“Pursuit,” Oceanside CA Oct 2016

I never went to photography school. I’ve taken a couple of classes in the last few years, but most of what I have learned has been overheard, information presented during the monthly critique meetings at the local photography gallery, or gleaned from random on-line sources. I do have two photography reference books, but find the language difficult to understand so basically I just keep moving forward making pictures and sometimes, out of the clear blue, something will happen and a concept that has been hard for me to grasp will suddenly make sense. “Tack sharp” is one of these epiphanies.


“Tack sharp” first came across my radar three years ago when a female friend used the phrase, then I heard another woman use the phrase last night at the monthly critique.
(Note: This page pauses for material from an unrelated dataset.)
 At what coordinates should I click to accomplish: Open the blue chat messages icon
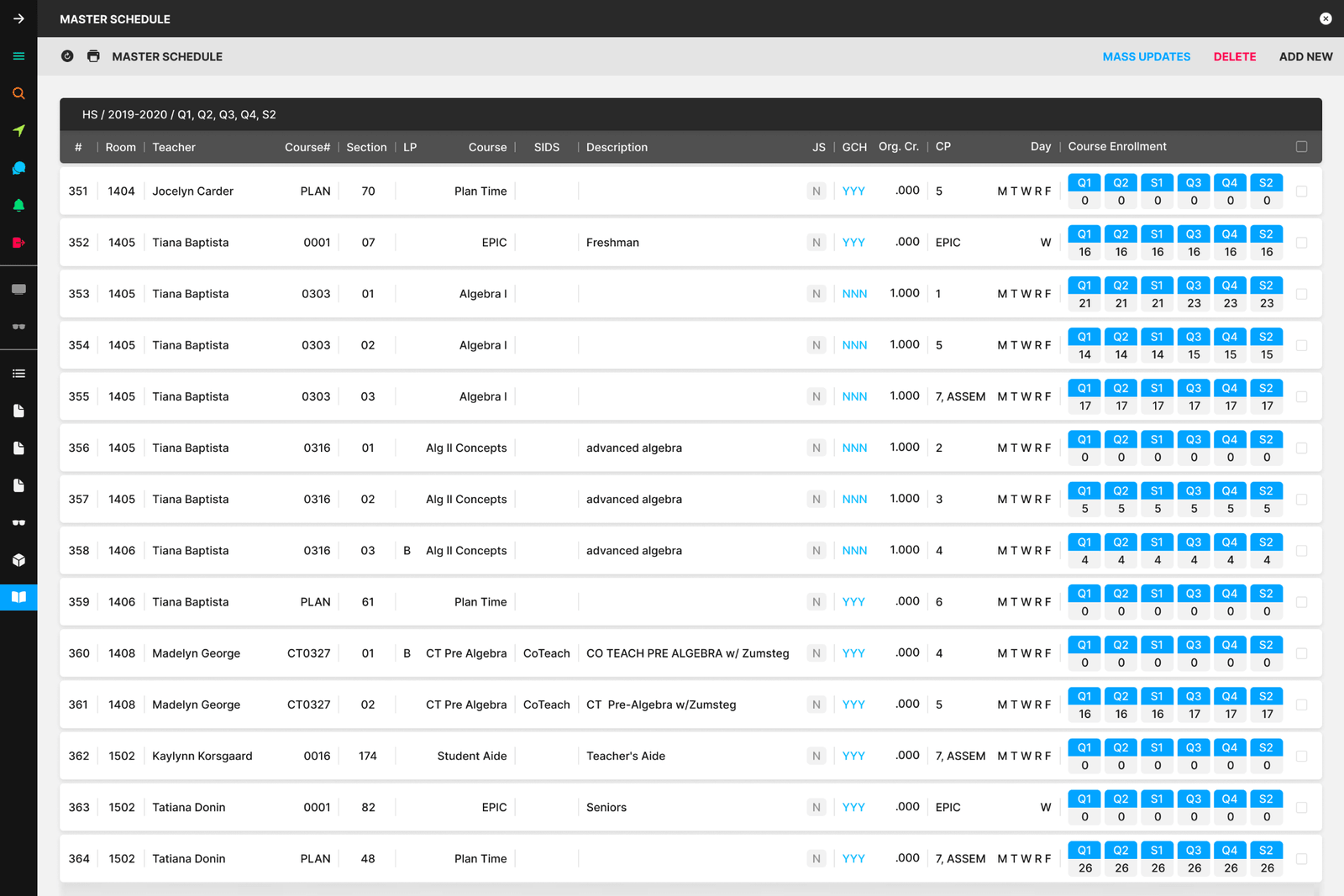coord(18,168)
The third woman who used a similar term was my mom who pointed out a person’s brainy nature by referring to them as “sharp as a tack.” The fact that I have never heard a man use the words sharp and tack in the same sentence is inconsequential and, like noticing a particular car on the road after you have purchased one, I’ll probably soon be bombarded with those words in a husky voice.
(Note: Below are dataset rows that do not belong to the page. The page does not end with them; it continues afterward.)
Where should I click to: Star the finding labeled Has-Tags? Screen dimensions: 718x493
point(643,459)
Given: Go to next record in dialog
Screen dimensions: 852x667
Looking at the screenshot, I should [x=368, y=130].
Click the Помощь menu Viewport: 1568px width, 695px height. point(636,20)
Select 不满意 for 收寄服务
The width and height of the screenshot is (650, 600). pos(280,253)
I was interested in finding out about image sharpness in a photograph because mine never seem sharp enough. At the conclusion of my typical research (talking to folks and reading), the focus problem seems to boil down to one of three issues: 1) a poor quality lens, 2) not holding the camera steady, or 3) a moving target. Solutions were to use a higher quality lens, a tri-pod, and shoot non-moving subjects.
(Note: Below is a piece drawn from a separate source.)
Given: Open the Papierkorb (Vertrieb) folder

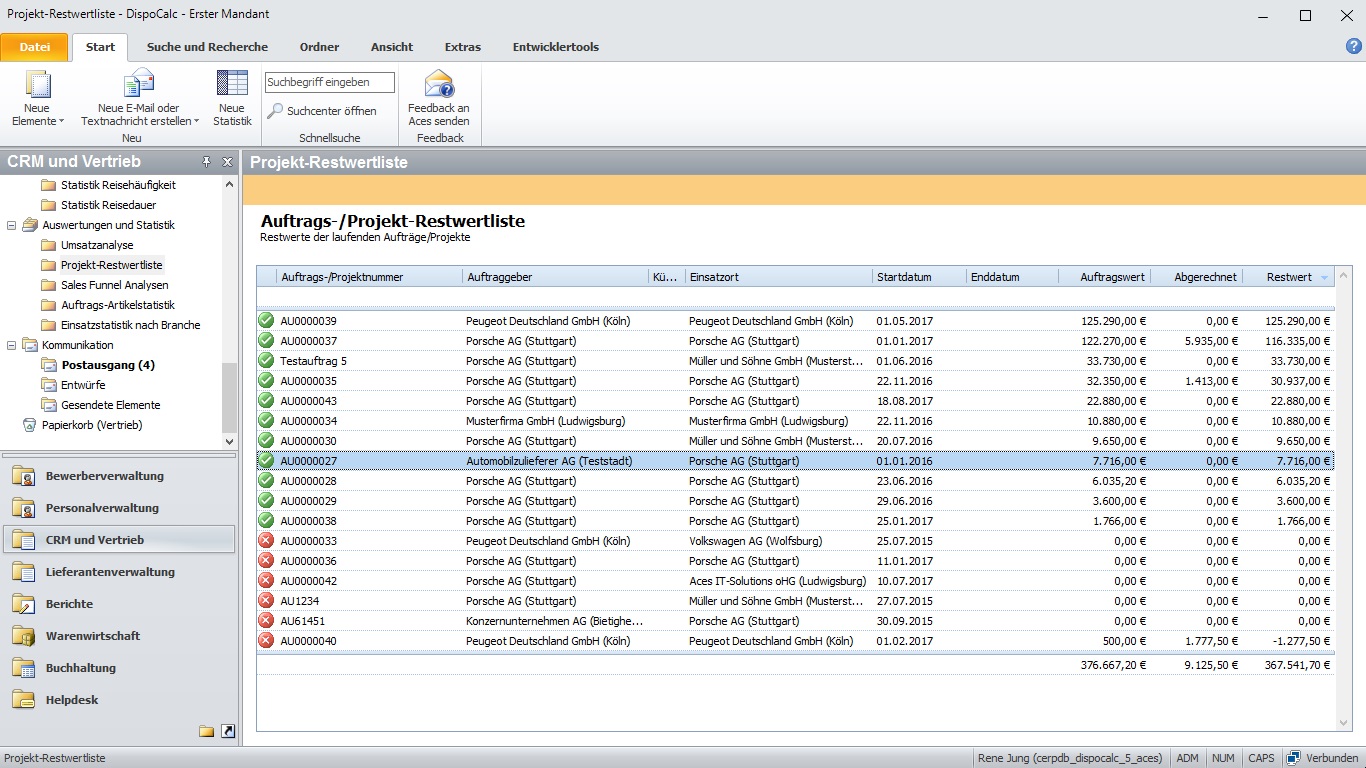Looking at the screenshot, I should (92, 425).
On a recent road trip, I tested renting a higher quality lens and the results were slightly better. I have a tri-pod in the trunk, but like my father’s hearing aid which he kept in his dresser drawer, it’s never taken out. On the topic of shooting stationary objects, as a street photographer, that just doesn’t seem to be in my nature.


I have resigned myself to the fact that the charm of my photos is due to the weather, lighting and activity of wherever I happen to be when I have camera in hand and snap the photo. That said, I am finally happy to be “sharp as a tack” in understanding how to make “tack sharp” images so that now I can knowingly continue down my favored path of shooting images without stopping to set-up equipment and running the risk of missing the unexpected moment. It’s simple recognition of the moment trumping the technique.